• REQUIRED ACTION
Work out how many lines in the data below contain the string "checkbox", and reply with that figure alone.
━━━━━━━━━━━━━━━━
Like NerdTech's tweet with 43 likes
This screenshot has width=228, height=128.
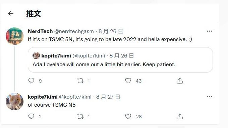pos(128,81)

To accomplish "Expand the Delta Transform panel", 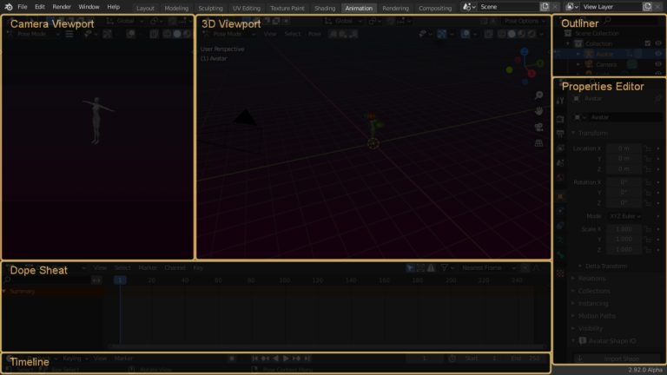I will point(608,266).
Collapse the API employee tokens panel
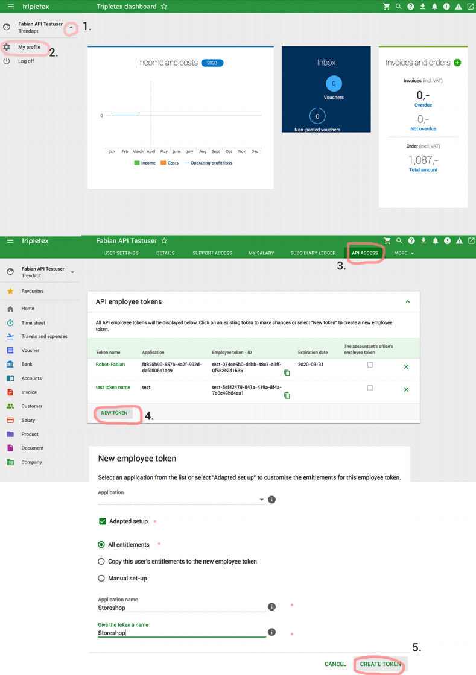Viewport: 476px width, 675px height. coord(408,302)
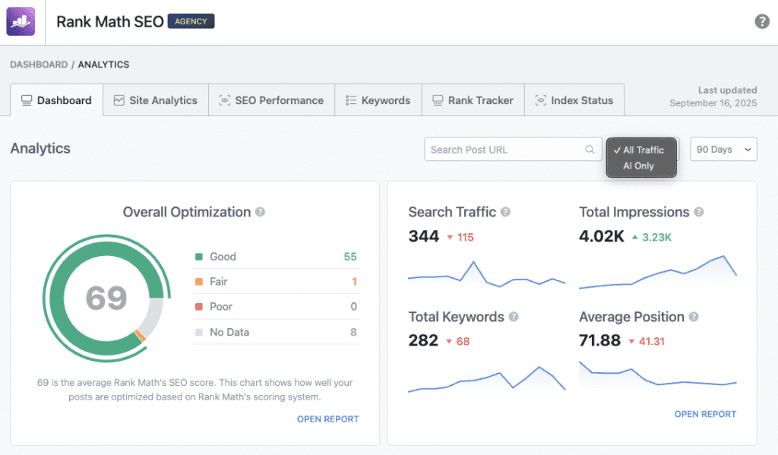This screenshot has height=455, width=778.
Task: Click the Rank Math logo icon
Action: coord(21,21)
━━━━━━━━━━━━━━━━
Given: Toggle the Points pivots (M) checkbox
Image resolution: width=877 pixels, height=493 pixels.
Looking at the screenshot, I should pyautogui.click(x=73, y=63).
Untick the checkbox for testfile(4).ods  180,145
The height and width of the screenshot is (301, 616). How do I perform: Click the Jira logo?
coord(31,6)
━━━━━━━━━━━━━━━━
• EXERCISE OUTPUT
2